Cuando salió de casa era media tarde. Al llegar al mercado no quedaba nadie que pudiera ofrecerle nada para cocinar o comer. Regresó sobre sus pasos y cuando alcanzó la plaza, observó a Maara y a Li sentadas en un banco. Ambas parecían estar vestidas para la fiesta, aunque aún era temprano. Lobías pensó que bien podía acercarse y preguntarles cualquier tontería o contarles lo que el viejo Leónidas le había dicho por la mañana. En eso estaba, entre el sí y el no, cuando alguien se acercó a las chicas. Se trataba de Emú. De un momento a otro, Maara y Emú caminaron hacia un lado de la plaza y Li hacia el otro, en dirección a Lobías. Cuando Li estuvo cerca, Rumin simuló mirarse las uñas.

—Domador —lo saludó Li—, ¿no vas a vestirte para la fiesta?

—Hola, Li —dijo Lobías—. La fiesta, pues no sé si valga la pena esa fiesta.

—Todas las fiestas valen la pena, no seas perezoso.

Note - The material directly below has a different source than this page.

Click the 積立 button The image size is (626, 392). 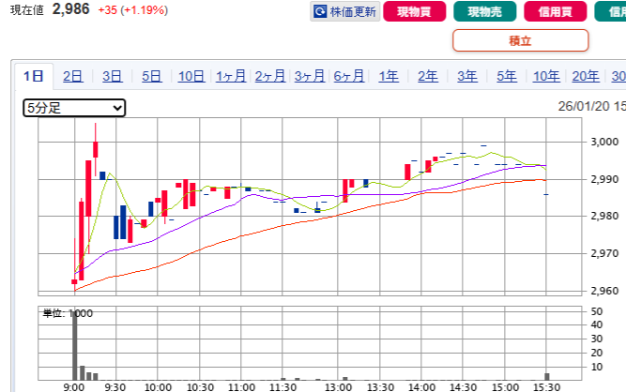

—No sé por qué tienen que valer la pena.

—Ahora dime —dijo Li—, ¿por qué alguien preferiría no venir a una fiesta? ¿O crees que es mejor quedarse en casa sin hacer nada mientras todos están bailando o cantando o brindando o comiendo pasteles? No seas un anciano, Lobías. Ven a la fiesta y te dejaré bailar conmigo una vez… Tal vez dos. O incluso tres. Pero no más de tres. Hay una larga lista de chicos que quieren bailar conmigo.

—¿Y quién dijo que quiero estar en esa lista?

—Eres un grosero, Domador —se quejó Li.

—Lo siento, Li.

Li, molesta, se alejó, y Lobías se quedó en pie, en el polvo, sintiéndose un verdadero idiota.

Pasado un rato, caminó hasta su casa. Subió hasta el diminuto desván, buscó en una de las cajas apiladas y sacó su vieja espada. Como le había dicho el viejo Leónidas, aunque por distintos motivos, tomó una piedra y empezó a afilarla.